L’UFML-Syndicat l'a aussitôt « dénoncée ». « Un arrêt de travail n’est en rien une formalité administrative. C’est un acte médical et thérapeutique destiné à un patient dont l’état de santé le requiert. L’Assurance-maladie ne peut s’arroger le droit de faire ce qu’elle a interdit à arretmaladie.com », tempête l'UFML-S, qui craint un isolement des patients qui n'auraient plus besoin de voir leur médecin, et donc « des pertes de chance ». La Sécu « joue au docteur aux dépens des patients », persifle l'organisation du Dr Jérôme Marty. 

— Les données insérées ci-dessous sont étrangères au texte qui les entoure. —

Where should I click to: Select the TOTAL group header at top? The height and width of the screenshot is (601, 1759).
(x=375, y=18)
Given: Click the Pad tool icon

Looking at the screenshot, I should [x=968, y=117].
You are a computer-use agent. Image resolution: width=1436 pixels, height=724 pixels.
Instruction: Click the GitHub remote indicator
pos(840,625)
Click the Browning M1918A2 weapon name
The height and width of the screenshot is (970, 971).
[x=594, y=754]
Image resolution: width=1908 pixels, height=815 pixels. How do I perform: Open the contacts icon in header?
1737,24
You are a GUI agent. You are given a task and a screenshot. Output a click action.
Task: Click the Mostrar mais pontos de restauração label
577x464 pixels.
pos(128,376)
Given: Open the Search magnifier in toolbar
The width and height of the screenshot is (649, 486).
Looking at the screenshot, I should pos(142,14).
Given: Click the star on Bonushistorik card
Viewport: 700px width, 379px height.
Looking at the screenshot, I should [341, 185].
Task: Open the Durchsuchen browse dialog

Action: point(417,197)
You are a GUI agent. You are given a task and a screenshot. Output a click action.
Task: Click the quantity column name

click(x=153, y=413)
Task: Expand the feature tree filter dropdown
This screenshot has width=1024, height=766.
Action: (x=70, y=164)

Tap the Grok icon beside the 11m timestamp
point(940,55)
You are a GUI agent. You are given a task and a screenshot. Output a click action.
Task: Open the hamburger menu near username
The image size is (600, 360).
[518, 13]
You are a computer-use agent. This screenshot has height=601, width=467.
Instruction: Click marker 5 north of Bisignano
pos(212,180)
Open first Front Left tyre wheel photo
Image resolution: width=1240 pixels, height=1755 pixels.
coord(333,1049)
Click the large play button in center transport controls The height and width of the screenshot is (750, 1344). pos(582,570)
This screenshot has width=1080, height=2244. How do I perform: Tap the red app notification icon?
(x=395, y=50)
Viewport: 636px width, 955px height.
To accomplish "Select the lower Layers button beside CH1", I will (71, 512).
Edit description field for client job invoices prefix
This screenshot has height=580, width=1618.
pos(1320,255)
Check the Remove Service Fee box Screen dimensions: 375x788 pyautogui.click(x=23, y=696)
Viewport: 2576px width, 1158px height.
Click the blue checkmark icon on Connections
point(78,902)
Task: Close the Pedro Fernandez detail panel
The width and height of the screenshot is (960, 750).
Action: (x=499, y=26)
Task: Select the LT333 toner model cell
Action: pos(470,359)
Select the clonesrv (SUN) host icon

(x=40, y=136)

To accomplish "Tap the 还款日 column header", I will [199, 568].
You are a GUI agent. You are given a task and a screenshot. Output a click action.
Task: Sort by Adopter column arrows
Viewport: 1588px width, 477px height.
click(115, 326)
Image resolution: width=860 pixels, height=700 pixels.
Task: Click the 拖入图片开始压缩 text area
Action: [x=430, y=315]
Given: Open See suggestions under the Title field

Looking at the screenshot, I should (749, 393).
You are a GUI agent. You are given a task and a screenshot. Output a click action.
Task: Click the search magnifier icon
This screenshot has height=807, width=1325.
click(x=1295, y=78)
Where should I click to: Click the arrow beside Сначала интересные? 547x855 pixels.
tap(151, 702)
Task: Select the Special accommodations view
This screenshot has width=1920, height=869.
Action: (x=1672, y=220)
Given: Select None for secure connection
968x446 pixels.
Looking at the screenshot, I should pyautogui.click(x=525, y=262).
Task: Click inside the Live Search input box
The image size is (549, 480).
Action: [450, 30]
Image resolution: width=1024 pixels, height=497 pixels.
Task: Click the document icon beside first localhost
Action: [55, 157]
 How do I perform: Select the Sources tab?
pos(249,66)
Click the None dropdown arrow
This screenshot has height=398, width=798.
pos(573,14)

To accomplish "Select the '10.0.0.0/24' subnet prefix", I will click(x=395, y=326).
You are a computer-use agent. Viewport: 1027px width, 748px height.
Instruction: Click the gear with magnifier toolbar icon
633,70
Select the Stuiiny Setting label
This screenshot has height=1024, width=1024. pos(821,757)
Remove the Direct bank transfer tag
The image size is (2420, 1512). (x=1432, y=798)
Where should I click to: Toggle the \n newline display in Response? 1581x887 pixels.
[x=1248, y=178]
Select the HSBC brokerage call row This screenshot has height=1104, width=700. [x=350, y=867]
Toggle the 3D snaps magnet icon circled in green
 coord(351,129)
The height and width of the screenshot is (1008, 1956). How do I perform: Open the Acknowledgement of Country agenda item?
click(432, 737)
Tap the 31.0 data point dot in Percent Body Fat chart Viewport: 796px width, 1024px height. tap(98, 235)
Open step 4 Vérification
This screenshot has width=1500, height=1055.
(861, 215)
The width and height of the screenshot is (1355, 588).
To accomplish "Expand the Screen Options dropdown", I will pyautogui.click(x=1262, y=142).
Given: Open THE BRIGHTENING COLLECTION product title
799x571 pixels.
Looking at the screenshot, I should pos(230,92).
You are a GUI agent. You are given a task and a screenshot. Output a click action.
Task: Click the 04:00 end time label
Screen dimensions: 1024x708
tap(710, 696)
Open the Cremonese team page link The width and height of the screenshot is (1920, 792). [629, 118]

« C'est aberrant d'en arriver là et cela choque beaucoup de généralistes, abonde le Dr Luc Duquesnel, président des Généralistes-CSMF. Cette problématique était déjà apparue avec les tests antigéniques. Souvent nous n'étions pas informés du résultat de ces tests, et le virus continuait à se propager !  »

Absentéisme ? 

MG France regrette « un problème de communication » autour de ce dispositif d'arrêt de travail en ligne. « Cela part d'une bonne intention, le fait qu'il n'y ait pas de délai de carence est intéressant car il permet au salarié de s'arrêter sans crainte de perdre de l'argent, reconnaît le Dr Jacques Battistoni, son président. Mais il n'a pas été souligné la nécessité de continuer à voir son médecin traitant, et c'est dommage. » Le syndicat a demandé à Thomas Fatôme de corriger le tir et espère une rectification prochaine.

De son côté, le patronat a fait part de ses vives craintes face à ces arrêts « sans aucun contrôle médical ni test préalable ». La Confédération des petites et moyennes entreprises (CPME) redoute « une très forte augmentation des arrêts maladie » et un « absentéisme incontrôlé risquant de désorganiser les entreprises ».